Take your time in selecting an older car, don't get one that some high school kid has modded and beat on, find one that is stock and looks reasonably clean. Get it checked out by your mechanic and you should be fine.. Obviously my advice is not for everyone and a stock car that looks clean could keel over in a week. But i have been on this vehicle "roller coaster" going between old trucks and new trucks, diesel to gas and back again, smaller truck to older car for commuting. Unless you are positive you will never do more than shovel and snowblow drives part time, DO NOT buy a compact truck. Trying to find a singular vehicle to fit both ideal business and ideal personal needs is a lost cause in most cases.
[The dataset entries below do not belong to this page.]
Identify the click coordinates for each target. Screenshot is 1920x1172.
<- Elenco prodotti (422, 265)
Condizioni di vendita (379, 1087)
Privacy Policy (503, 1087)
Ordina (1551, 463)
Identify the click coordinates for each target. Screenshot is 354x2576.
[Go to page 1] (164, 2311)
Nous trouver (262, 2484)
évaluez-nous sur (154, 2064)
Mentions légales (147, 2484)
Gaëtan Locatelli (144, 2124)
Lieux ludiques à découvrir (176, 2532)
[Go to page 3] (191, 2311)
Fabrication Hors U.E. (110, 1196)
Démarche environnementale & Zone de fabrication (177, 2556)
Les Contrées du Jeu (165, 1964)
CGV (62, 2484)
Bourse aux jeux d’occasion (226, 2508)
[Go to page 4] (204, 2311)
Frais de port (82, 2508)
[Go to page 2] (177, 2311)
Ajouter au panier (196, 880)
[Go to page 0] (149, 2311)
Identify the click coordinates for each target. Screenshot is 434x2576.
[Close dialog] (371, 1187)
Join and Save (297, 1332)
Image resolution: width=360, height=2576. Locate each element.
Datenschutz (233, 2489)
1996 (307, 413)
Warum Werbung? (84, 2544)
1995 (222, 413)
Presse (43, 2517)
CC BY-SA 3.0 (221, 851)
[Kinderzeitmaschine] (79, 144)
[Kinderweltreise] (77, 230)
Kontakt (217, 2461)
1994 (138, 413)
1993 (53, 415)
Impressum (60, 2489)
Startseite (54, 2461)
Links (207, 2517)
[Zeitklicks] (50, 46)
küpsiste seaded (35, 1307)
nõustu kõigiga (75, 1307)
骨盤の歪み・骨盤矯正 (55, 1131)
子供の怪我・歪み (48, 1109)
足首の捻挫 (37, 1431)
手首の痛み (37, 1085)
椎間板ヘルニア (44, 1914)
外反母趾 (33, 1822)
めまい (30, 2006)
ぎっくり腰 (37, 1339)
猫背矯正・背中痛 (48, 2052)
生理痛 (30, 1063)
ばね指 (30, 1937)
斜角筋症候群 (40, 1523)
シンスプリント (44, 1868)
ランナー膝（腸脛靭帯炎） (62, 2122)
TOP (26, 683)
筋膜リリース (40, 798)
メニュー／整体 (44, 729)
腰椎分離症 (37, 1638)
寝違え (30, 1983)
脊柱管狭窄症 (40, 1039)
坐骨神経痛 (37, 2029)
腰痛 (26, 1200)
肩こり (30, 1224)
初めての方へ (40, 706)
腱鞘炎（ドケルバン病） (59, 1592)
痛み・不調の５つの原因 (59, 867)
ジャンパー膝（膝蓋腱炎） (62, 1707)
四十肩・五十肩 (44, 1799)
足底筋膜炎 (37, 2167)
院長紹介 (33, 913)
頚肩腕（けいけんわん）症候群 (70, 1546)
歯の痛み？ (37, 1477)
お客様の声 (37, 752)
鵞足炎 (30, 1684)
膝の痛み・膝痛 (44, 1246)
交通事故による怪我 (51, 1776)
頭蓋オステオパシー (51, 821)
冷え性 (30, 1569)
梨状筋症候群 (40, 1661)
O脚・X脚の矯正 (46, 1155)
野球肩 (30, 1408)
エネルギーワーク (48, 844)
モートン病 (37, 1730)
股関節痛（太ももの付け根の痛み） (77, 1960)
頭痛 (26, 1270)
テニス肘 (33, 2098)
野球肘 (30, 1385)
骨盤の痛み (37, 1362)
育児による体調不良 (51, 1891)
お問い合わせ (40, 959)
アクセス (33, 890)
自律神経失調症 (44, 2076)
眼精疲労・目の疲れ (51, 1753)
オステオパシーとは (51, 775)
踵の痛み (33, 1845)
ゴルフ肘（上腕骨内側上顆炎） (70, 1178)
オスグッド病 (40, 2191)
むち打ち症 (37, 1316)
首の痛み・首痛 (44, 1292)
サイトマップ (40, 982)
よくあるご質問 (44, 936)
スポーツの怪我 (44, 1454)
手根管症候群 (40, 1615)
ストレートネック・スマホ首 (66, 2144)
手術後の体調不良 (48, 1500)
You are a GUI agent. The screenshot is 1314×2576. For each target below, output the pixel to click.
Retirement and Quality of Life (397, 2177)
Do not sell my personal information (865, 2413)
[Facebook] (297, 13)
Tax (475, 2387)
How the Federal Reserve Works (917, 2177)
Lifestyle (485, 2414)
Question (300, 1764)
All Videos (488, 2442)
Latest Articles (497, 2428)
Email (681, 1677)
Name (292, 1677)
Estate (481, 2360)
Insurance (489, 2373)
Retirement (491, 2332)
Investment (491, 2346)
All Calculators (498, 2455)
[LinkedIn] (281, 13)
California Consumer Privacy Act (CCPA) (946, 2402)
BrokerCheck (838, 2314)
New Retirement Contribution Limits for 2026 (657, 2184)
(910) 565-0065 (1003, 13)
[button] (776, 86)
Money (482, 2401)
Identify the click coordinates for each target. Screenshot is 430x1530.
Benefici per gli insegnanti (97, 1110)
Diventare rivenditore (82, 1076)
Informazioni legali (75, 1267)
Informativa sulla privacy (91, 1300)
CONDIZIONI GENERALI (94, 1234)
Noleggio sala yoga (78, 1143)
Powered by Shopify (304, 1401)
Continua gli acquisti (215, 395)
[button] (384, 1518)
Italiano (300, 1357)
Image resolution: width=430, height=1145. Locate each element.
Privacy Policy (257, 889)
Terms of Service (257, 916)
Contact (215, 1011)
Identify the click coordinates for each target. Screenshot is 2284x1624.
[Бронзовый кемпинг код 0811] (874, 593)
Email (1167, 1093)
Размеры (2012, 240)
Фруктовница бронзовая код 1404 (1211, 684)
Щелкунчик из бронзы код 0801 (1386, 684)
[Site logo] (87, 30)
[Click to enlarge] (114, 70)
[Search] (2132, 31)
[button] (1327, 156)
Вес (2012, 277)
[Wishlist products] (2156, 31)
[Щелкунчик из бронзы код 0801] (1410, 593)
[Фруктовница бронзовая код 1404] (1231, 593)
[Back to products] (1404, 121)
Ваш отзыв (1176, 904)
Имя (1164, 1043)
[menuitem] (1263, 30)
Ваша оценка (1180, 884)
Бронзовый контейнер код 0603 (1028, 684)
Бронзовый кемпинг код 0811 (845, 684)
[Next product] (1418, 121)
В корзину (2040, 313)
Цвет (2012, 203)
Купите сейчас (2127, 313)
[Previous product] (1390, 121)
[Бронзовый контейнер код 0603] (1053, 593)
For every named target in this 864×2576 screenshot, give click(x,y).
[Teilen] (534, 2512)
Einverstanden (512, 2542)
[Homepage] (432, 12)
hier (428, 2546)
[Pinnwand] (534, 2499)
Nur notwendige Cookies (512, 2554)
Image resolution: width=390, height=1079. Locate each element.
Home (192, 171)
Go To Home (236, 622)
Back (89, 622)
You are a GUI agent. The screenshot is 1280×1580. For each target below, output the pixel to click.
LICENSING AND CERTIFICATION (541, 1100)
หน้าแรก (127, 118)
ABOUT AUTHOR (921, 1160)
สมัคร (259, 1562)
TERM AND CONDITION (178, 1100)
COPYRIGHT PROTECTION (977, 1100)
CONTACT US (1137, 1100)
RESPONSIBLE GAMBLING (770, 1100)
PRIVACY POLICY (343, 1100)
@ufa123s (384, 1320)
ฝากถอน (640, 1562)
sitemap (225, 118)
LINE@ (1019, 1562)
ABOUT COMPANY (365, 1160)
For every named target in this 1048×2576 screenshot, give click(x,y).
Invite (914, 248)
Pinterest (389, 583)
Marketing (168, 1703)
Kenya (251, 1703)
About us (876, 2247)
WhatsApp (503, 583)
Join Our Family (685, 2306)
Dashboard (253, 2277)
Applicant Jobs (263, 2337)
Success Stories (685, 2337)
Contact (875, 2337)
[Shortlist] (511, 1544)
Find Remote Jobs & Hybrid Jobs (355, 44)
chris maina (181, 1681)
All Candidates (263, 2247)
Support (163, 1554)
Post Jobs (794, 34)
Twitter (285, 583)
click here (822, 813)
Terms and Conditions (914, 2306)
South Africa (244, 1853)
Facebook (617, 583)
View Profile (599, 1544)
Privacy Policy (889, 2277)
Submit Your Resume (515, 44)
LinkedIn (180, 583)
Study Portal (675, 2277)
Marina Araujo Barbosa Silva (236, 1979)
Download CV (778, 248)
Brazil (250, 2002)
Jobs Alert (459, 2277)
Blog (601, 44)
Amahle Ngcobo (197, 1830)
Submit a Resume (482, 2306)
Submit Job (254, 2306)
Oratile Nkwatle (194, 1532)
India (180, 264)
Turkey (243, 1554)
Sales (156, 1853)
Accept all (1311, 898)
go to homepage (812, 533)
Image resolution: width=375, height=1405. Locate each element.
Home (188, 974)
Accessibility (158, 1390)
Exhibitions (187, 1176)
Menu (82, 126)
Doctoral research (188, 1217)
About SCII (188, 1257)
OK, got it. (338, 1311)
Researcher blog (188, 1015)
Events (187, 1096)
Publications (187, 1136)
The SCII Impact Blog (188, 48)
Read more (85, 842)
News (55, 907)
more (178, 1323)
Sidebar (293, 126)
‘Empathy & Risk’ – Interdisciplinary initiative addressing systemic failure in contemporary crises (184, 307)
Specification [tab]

Its not the 10mpg vs 17mpg that kills you, its the constant buying and selling of vehicles tp fit your current (short term) needs that kills you financially in the long run. 
Again, this is only my opinion based on past experience, best of luck with your decision.


----------



## Triple L (Nov 1, 2005)

By the time u buy the second vehicle and put fuel and insurance in it how much are u really further ahead??? Honestly? Just drive your truck and don't worry about it! I'm sure you got a much better use for 3-7K right now then having it tied up in a second vehicle that's only gonna cost u dollars to save a few pennies... And then, what if something brakes on the car? Now u gotta fix it or put tires or brakes into it...


----------



## TDS Landscaping (Sep 19, 2010)

Triple L;1259872 said:


> By the time u buy the second vehicle and put fuel and insurance in it how much are u really further ahead??? Honestly? Just drive your truck and don't worry about it! I'm sure you got a much better use for 3-7K right now then having it tied up in a second vehicle that's only gonna cost u dollars to save a few pennies... And then, what if something brakes on the car? Now u gotta fix it or put tires or brakes into it...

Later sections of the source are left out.